Talks about the bailout comes after SAA CEO Vuyani Jarana tendered his resignation earlier this week. He cited the lack of long-term sustainability and SAA’s penchant for not paying wages as some of the reasons for stepping down.
He was also frustrated by SAA’s ability to compete in the market and said the red tape of the position was frustrating. Jarana served as CEO since November 2017 and was hoping to fix SAA within four years. Bless him.
Bailout needed to make it through the year
The airline’s head of operations, Zukisa Ramasia, was appointed as acting CEO. The SAA team said on Friday that the airline needs an R4 billion bailout from the government to get through the financial year.
In addition, a bailout will also help the embattled airline to renegotiate its loan terms with the bank. As reported by eNCA, SAA board member Martin Kingston said in a news briefing on Friday:
“We are currently operating at a loss and that is the background to the request we’ve made for R4 billion of support for the current financial year. We are in discussion with lenders about repaying the R3.5 billion and extending the R9.2 billion over a protracted period of time.”
He explained that repaying the R3.5 billion debt will open the door for them “to access additional liquidity for the current financial year”. SAA has not made a profit since 2011.
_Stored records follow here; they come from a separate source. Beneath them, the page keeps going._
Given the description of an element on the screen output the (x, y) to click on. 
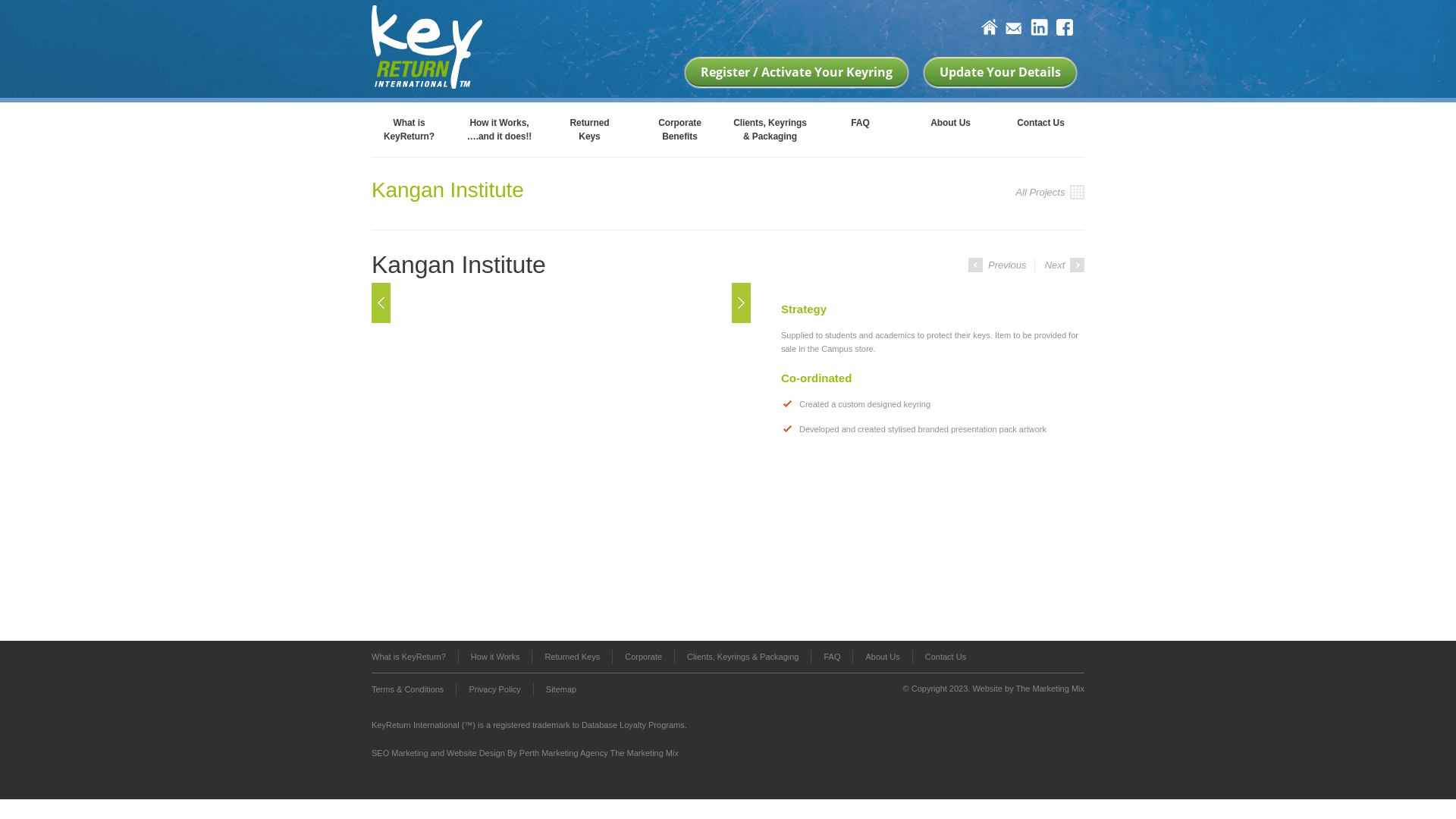
Terms & Conditions Element type: text (413, 689)
Clients, Keyrings & Packaging Element type: text (742, 656)
Clients, Keyrings
& Packaging Element type: text (769, 127)
Returned Keys Element type: text (571, 656)
Returned
Keys Element type: text (589, 127)
FAQ Element type: text (860, 127)
Facebook Element type: text (1064, 27)
Perth Marketing Agency The Marketing Mix Element type: text (598, 752)
Register / Activate Your Keyring Element type: text (796, 71)
Contact Us Element type: text (939, 656)
Contact Us Element type: text (1040, 127)
Mail Element type: text (1013, 29)
Corporate Element type: text (642, 656)
Privacy Policy Element type: text (493, 689)
Next Element type: text (740, 302)
Update Your Details Element type: text (999, 71)
Website Design Element type: text (475, 752)
All Projects Element type: text (1049, 192)
What is
KeyReturn? Element type: text (409, 127)
About Us Element type: text (950, 127)
Home Element type: text (988, 27)
The Marketing Mix Element type: text (1050, 688)
Prev Element type: text (380, 302)
FAQ Element type: text (831, 656)
LinkedIn Element type: text (1039, 27)
How it Works Element type: text (495, 656)
Corporate
Benefits Element type: text (679, 127)
KeyReturn Element type: text (426, 45)
About Us Element type: text (881, 656)
Sitemap Element type: text (554, 689)
SEO Marketing Element type: text (399, 752)
What is KeyReturn? Element type: text (414, 656)
Given the description of an element on the screen output the (x, y) to click on. 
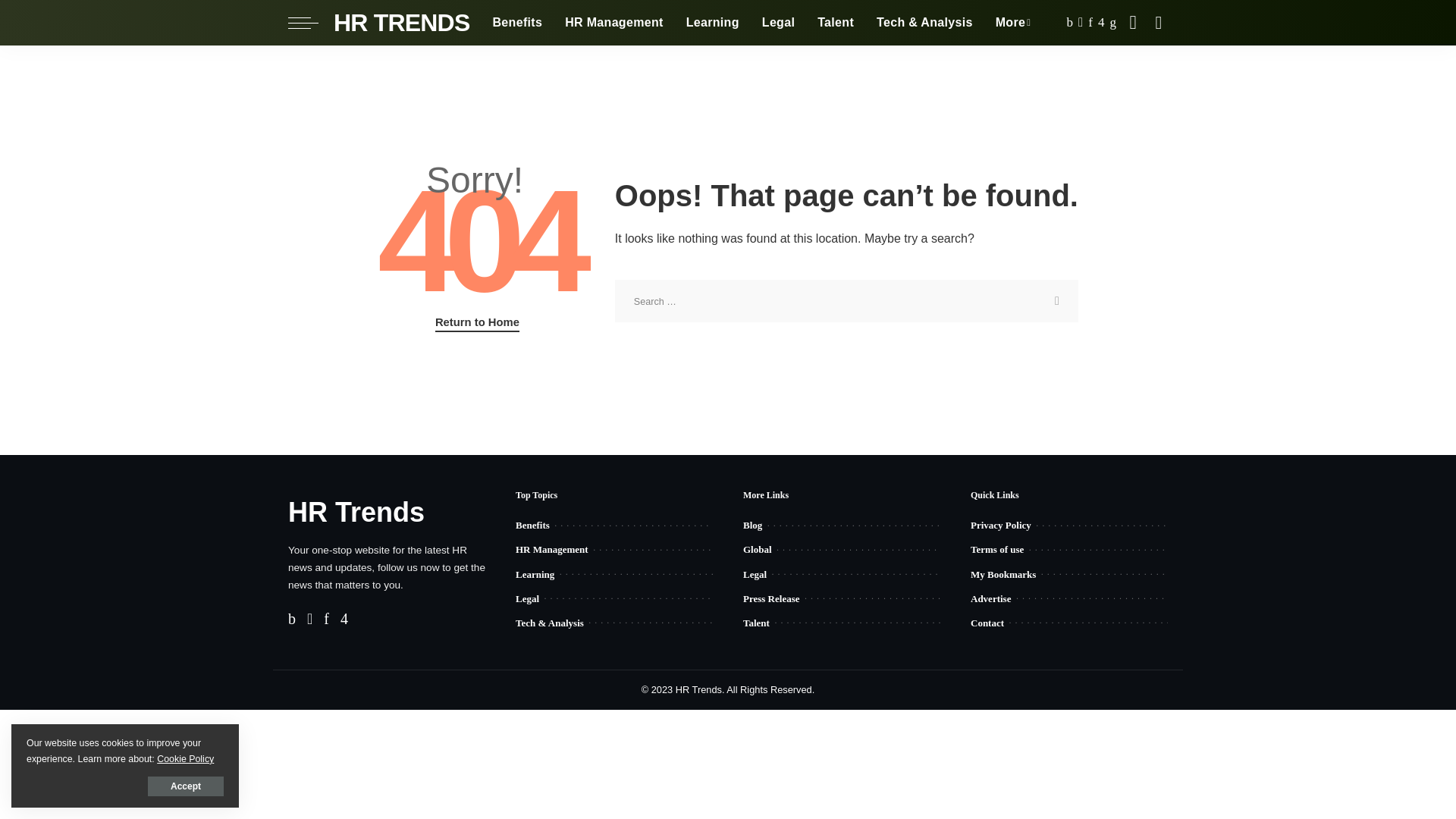
Talent (835, 22)
Legal (778, 22)
HR Management (614, 22)
More (1013, 22)
Return to Home (477, 322)
Search (1056, 301)
HR Trends (400, 22)
Search (1056, 301)
Benefits (516, 22)
HR Trends (356, 511)
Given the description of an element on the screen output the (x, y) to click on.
SAA always in need of a bailout
This is also not the first time the airline needed a bailout from the government or private lenders. According to Africa Check, the government spent – some might say wasted – R29 billion on SAA from 1999 to 2017.
In October 2017, SAA received an R1.8 billion loan. Twelve months later, they received R5 billion and just three months after that, another R3.5 billion. However, the latter came from private lenders.
So, to sum it all up; SAA to date walked off with just a smidgen less than R40 billion, over a period of two decades. Imagine.